EXTRACT PROVIDED —
According to such a high-frequency package 3, it is possible to adjust the distance from the high-frequency amplifier 2b to the radio wave absorber 3b by adjusting the position of the radio wave absorber 3b with respect to the housing 3a by using the resin support portion 3c. Therefore, according to the high-frequency package 3 of the present embodiment, it is possible to improve the radio wave absorption characteristic by enabling adjustment of the distance from the high-frequency amplifier 2b to the radio wave absorber 3b.

Moreover, according to the high-frequency package 3, since the distance from the high-frequency amplifier 2b to the radio wave absorber 3b can be adjusted, even if the high-frequency amplifier 2b is replaced, the distance from the high-frequency amplifier 2b to the radio wave absorber 3b can be optimized. Accordingly, the high-frequency package 3 can be used for the high-frequency amplifier 2b driven at different frequencies. As a result, according to the high-frequency package 3, it is not necessary to have a different structure for each type of the high-frequency amplifier 2b, and so standardization of components becomes possible.

SUPPLIED DATA —
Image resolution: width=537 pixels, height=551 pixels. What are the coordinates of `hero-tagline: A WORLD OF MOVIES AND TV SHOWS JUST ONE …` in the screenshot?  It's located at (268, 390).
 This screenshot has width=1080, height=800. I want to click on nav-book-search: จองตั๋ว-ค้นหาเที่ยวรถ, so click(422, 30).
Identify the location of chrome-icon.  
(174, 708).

...

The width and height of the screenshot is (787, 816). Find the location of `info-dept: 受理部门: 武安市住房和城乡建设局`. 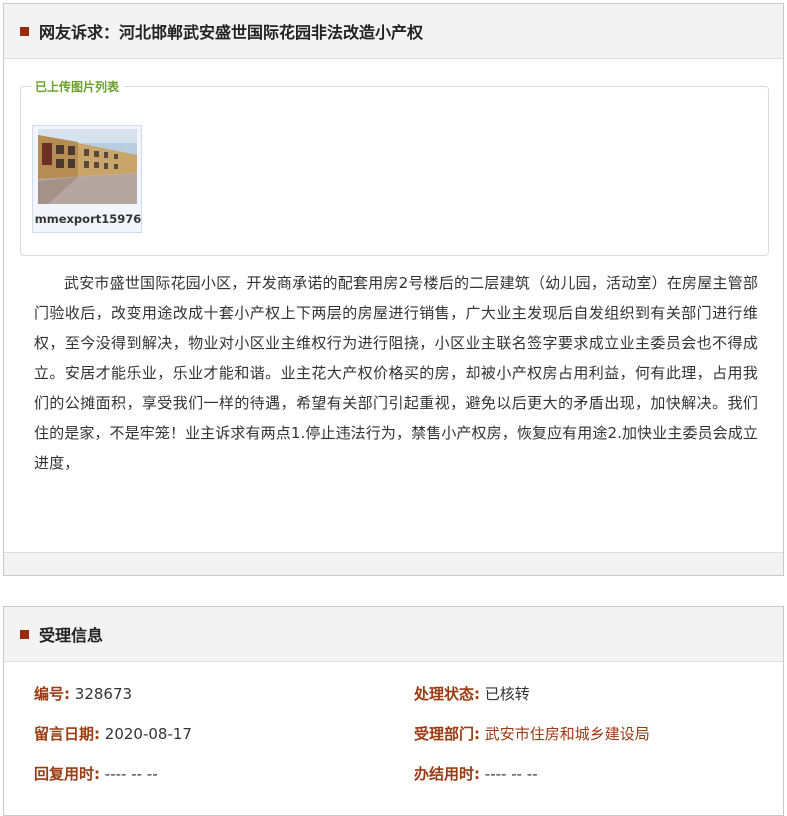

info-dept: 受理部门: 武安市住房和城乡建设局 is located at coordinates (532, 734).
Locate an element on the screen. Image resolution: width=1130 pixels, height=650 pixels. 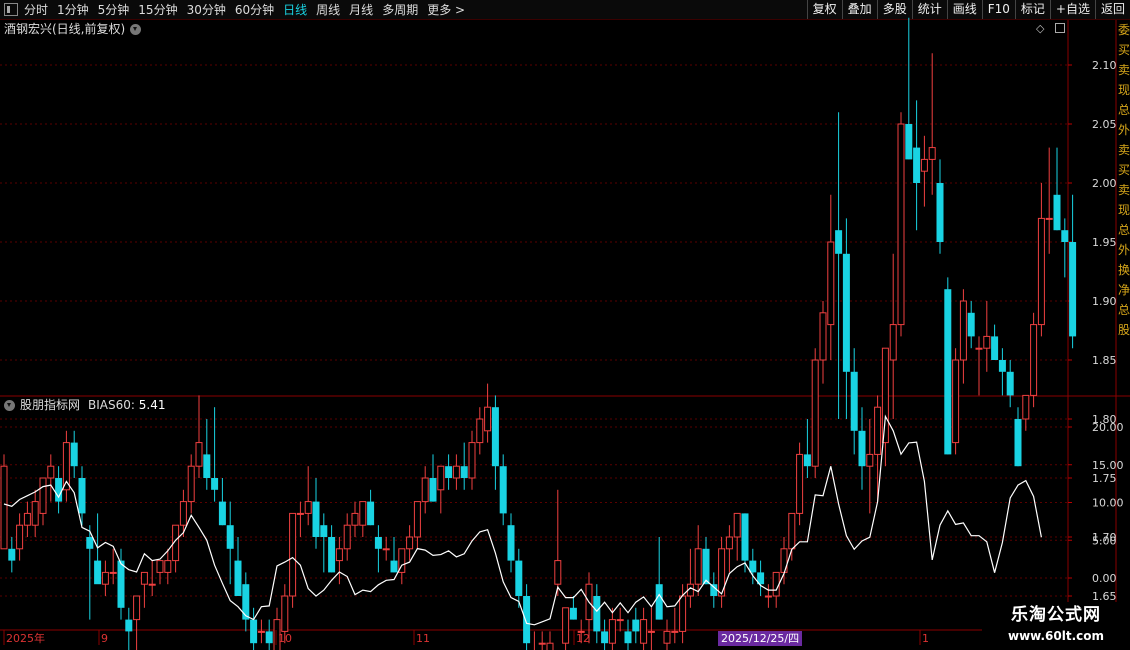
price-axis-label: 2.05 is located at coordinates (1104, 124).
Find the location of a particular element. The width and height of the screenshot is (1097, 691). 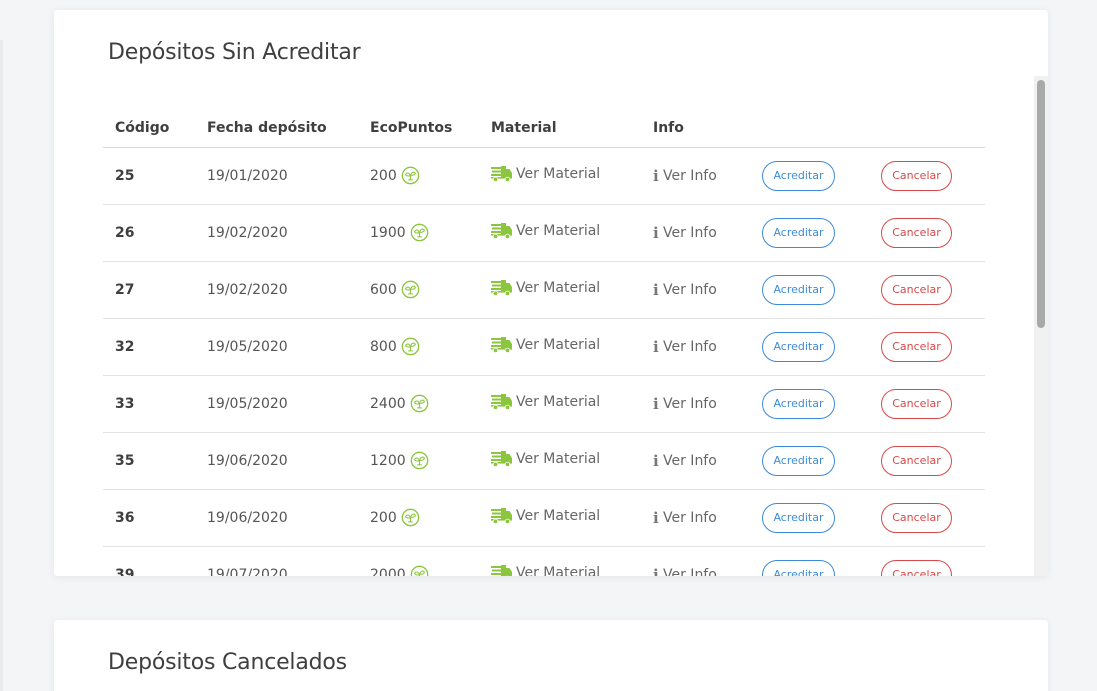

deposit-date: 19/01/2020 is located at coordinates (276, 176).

TASKS FOR THIS EXERCISE —
(a) Arrange the rows as a JSON list of strings with one string per line, starting at the line that has "Locate an element" and stopping after the line that has "deposit-date: 19/01/2020 is". Skip blank lines and leave the pictures out.
(b) Pick up the passage on the high-frequency package after its last sentence and continue it.
The passage on the high-frequency package and the rows are unrelated material.

ANSWERS TO EACH TASK —
(a)
[
  "Locate an element on the screen. Image resolution: width=1130 pixels, height=650 pixels. ",
  "price-axis-label: 2.05 is located at coordinates (1104, 124).",
  "Find the location of a particular element. The width and height of the screenshot is (1097, 691). ",
  "deposit-date: 19/01/2020 is located at coordinates (276, 176)."
]

(b)
Further, in the high-frequency package 3 of the present embodiment, the resin support portion 3c is press-fitted into the through hole 3a2 provided in the housing 3a, whereby the radio wave absorber 3b is fixed. That is, the adjusting means for adjusting the position of the radio wave absorber 3b with respect to the housing 3a is constituted by the resin support portion 3c, to which the radio wave absorber 3b is fixed, being press-fitted into the through hole 3a2 provided in the housing 3a. Therefore, the resin support portion 3c passes through the housing 3a, and the resin support portion 3c can be moved from the outside of the housing 3a.

The high-frequency module 1 of the present embodiment is provided with the printed wiring substrate 2a, the high-frequency amplifier 2b mounted on the printed wiring substrate 2a, and the high-frequency package 3. By enabling adjustment of the distance from the high-frequency amplifier 2b to the radio wave absorber 3b as described above, according to the high-frequency package 3, the radio wave absorption characteristic can be improved. Therefore, according to the high-frequency module 1 provided with such a high-frequency package 3, it is possible to improve the performance by improving the radio wave absorption characteristic.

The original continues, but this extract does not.